- ABOUT THIS EXERCISE
Of all the lines in the entries below, give again exactly those starting at the line containing "The height and width of the screenshot is (527, 600)." and ending at the line containing "Click the ZGORNJE SELCE label", both ends included, and no others.

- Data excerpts
# # # # # # #

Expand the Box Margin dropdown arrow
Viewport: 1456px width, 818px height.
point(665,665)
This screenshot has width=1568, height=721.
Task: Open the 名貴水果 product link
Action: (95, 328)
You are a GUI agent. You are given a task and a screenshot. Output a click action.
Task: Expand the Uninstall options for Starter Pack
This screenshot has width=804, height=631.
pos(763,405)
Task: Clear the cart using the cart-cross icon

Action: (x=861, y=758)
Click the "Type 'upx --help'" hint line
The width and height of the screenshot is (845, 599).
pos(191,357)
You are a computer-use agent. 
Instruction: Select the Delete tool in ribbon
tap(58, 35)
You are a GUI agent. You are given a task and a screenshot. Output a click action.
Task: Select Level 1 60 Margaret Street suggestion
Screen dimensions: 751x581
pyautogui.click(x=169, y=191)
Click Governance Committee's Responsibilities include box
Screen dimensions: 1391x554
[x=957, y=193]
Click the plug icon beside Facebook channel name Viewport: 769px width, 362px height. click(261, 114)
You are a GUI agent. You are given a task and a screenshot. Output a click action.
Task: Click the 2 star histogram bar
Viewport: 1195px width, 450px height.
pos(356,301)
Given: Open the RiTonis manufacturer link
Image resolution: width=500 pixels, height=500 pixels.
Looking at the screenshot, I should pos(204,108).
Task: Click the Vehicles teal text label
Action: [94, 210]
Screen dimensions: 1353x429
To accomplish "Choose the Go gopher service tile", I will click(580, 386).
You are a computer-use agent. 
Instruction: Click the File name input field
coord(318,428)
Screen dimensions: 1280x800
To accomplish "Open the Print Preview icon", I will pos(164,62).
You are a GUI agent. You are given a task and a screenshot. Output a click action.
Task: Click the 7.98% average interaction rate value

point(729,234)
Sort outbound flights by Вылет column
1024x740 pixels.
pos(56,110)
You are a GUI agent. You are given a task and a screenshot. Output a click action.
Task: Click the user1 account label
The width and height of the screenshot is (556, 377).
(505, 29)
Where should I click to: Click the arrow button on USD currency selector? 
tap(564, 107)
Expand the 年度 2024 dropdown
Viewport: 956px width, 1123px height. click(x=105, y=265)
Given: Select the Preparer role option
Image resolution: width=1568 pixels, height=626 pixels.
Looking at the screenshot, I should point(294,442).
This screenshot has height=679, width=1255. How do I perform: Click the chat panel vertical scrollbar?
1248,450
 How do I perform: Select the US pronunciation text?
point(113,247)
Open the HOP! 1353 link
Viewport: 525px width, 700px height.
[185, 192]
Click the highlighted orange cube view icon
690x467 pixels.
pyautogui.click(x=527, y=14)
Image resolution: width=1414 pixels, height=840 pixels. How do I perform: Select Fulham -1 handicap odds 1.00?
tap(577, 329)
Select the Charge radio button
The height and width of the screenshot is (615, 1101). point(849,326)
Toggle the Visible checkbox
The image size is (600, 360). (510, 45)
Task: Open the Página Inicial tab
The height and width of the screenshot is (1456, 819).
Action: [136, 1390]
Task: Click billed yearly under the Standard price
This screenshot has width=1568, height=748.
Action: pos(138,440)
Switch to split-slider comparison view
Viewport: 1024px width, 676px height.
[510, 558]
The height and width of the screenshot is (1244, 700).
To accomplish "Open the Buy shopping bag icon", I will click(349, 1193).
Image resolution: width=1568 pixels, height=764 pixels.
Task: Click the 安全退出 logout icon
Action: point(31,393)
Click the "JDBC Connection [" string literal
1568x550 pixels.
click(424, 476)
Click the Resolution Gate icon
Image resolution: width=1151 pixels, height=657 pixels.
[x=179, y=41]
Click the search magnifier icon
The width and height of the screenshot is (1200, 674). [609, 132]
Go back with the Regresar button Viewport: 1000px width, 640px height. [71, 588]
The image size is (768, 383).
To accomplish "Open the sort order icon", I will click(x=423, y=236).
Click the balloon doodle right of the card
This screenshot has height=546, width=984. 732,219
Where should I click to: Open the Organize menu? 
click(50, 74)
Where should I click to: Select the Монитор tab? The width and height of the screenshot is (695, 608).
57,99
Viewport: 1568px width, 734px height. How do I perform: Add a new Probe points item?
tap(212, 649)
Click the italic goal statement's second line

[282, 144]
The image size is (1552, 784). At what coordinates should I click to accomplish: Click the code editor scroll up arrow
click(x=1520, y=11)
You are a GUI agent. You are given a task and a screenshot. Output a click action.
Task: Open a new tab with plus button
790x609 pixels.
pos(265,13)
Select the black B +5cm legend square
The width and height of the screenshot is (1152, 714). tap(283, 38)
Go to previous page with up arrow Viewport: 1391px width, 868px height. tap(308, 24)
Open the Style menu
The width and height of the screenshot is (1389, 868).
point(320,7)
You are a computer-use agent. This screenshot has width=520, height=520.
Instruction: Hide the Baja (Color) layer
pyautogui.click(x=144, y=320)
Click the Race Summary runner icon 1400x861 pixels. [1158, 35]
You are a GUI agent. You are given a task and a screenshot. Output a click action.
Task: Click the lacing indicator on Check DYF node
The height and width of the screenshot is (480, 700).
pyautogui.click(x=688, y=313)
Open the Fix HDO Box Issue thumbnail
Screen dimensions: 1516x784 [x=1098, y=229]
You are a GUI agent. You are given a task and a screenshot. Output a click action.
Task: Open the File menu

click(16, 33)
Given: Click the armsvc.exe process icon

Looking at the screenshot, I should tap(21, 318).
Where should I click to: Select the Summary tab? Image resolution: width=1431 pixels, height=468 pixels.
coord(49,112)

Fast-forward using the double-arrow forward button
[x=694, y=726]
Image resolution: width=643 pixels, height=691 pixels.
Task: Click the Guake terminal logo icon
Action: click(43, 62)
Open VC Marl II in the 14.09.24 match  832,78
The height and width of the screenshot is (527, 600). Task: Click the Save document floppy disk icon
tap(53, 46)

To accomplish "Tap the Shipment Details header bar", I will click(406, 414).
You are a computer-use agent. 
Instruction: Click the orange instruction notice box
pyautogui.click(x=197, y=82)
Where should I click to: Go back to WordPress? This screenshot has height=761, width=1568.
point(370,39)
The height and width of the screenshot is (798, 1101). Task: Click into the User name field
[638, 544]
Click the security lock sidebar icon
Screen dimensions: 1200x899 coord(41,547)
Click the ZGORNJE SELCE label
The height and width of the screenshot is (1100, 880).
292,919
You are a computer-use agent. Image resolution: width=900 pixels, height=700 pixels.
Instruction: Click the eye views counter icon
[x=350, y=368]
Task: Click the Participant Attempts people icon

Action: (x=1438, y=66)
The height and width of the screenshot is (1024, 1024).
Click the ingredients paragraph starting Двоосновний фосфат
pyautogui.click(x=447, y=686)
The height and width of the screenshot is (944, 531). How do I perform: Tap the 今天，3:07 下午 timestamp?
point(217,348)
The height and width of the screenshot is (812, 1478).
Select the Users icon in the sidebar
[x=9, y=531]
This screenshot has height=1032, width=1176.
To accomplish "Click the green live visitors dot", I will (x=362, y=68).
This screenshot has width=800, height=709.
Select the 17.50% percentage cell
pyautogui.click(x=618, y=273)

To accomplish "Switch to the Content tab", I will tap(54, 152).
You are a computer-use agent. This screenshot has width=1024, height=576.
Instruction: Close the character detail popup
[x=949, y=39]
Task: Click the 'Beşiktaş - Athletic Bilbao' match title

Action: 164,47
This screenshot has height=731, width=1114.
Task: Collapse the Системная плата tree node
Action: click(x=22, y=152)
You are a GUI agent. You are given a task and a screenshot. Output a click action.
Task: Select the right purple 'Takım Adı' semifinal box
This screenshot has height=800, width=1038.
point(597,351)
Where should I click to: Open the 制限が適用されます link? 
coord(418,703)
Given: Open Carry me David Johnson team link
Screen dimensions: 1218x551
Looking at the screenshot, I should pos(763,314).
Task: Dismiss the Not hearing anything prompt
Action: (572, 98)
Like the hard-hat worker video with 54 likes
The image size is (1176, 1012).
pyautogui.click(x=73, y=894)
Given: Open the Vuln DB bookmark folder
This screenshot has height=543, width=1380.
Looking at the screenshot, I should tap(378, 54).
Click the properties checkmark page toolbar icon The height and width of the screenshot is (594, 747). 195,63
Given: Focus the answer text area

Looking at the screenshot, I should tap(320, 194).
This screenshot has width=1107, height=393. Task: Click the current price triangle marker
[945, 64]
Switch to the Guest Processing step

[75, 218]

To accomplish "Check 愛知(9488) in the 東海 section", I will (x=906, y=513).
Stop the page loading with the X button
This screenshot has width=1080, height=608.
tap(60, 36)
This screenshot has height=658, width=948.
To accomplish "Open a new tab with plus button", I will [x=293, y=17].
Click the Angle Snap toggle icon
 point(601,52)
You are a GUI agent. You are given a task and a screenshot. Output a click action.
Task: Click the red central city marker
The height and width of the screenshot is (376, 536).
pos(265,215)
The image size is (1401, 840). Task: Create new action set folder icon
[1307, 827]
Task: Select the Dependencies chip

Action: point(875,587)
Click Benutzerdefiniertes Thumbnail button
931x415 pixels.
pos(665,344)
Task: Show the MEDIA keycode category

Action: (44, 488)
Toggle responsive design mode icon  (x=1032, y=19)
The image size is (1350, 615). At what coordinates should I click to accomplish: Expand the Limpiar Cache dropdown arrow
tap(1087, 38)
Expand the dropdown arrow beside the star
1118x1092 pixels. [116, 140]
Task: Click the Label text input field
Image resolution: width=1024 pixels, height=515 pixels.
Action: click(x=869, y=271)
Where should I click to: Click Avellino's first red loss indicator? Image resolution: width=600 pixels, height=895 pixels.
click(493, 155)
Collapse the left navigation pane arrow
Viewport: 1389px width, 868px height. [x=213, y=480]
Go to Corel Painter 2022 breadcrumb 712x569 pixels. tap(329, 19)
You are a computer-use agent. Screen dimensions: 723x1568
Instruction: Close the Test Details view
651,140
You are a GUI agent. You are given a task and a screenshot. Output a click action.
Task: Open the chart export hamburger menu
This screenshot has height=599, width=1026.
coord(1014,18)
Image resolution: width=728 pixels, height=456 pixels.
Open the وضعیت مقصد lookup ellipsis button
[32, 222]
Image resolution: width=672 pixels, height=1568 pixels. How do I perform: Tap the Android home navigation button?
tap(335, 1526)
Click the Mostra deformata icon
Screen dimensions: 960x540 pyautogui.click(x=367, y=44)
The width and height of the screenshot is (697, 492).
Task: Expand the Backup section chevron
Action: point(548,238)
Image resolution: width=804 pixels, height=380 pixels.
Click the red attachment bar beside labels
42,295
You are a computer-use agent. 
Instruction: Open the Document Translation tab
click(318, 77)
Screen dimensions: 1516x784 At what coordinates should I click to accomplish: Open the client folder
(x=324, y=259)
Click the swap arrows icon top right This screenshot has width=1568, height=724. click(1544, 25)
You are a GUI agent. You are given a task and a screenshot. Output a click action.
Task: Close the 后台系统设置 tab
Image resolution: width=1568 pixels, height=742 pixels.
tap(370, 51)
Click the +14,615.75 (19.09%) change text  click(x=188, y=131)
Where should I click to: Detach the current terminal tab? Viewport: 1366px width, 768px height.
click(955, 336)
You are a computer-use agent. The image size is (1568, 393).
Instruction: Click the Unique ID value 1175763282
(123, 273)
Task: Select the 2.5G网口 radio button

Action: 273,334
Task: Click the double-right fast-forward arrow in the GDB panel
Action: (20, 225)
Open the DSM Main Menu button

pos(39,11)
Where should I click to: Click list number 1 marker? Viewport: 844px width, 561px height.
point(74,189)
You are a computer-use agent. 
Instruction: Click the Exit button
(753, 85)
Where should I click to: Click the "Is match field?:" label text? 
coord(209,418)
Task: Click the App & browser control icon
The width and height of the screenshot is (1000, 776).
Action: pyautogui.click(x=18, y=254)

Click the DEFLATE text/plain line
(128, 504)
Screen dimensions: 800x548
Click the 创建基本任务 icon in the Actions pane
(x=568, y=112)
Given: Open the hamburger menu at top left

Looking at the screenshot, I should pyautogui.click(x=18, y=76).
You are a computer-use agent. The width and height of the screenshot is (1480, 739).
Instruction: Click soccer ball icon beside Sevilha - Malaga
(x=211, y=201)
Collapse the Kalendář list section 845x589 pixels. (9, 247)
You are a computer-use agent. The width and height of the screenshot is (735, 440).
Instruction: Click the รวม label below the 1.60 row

# # # # # # #

- EXERCISE RESULT
The height and width of the screenshot is (527, 600). Task: Click the Save document floppy disk icon
tap(53, 46)

To accomplish "Tap the Shipment Details header bar", I will click(406, 414).
You are a computer-use agent. 
Instruction: Click the orange instruction notice box
pyautogui.click(x=197, y=82)
Where should I click to: Go back to WordPress? This screenshot has height=761, width=1568.
point(370,39)
The height and width of the screenshot is (798, 1101). Task: Click into the User name field
[638, 544]
Click the security lock sidebar icon
Screen dimensions: 1200x899 coord(41,547)
Click the ZGORNJE SELCE label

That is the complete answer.